The constitutional privilege against self-incrimination under the Fifth Amendment to the United States Constitution is typically associated with parties in a criminal action. However, the privilege may also be asserted by a party in a civil action, such as a divorce. For example, the issue may arise if a spouse faces a criminal investigation by the Internal Revenue Service and asserts the privilege in response to questions regarding tax returns or other financial information. When a spouse asserts the privilege against self-incrimination in a divorce proceeding and blocks the other party's access to relevant, and often critical, information, the court must balance the rights of both parties to ensure that the case proceeds equitably and does not stagnate.

Kentucky is among those states that have yet to address the issue of a party asserting the Fifth Amendment privilege against self-incrimination within the context of a divorce proceeding. Although the issue seldom arises, an ample body of case law exists among the other states that can act as a guide when it does. Courts have a variety of remedies available to ensure the equitable and expeditious adjudication of both parties' rights and claims. Just as important as one party's right to claim the privilege against self-incrimination, is the other party's right to discover evidence relevant to the fair resolution of his or her claims and defenses without undue delay.
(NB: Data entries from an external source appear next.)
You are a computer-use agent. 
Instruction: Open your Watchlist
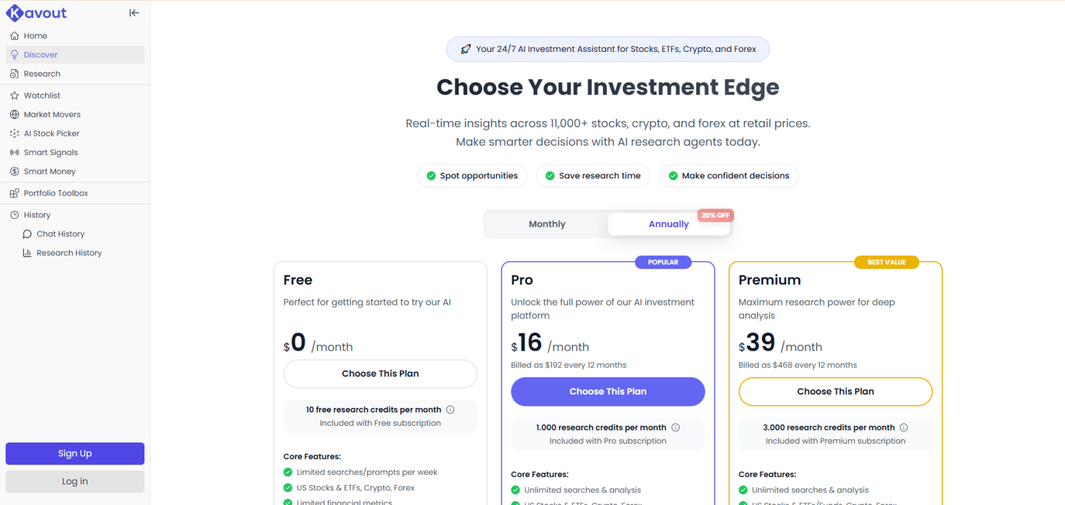tap(43, 95)
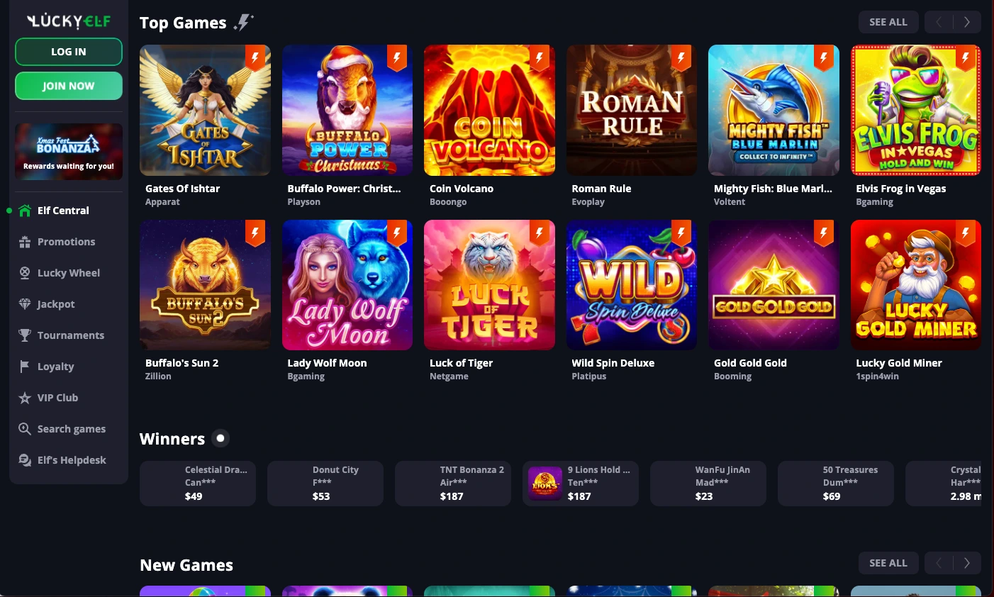Click the Search games magnifier icon
994x597 pixels.
pos(25,429)

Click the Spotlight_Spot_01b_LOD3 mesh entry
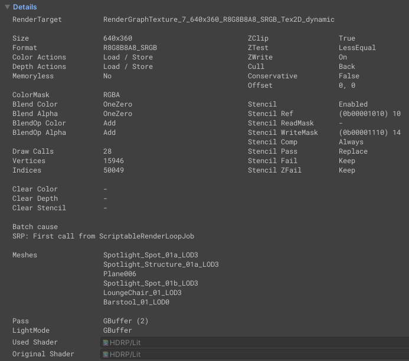150,283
Among the states that have addressed the issue, there are two widely accepted remedies. One allows the fact finder to draw an adverse inference against the party invoking the Fifth Amendment privilege against self-incrimination. This remedy follows the established rule recognized by the United States Supreme Court in Baxter v. Palmigiano that the Fifth Amendment does not forbid adverse inferences against parties to civil actions. The other common remedy allows the court to deny the spouse who invokes the privilege affirmative relief if he or she refuses to answer questions relevant to the issues.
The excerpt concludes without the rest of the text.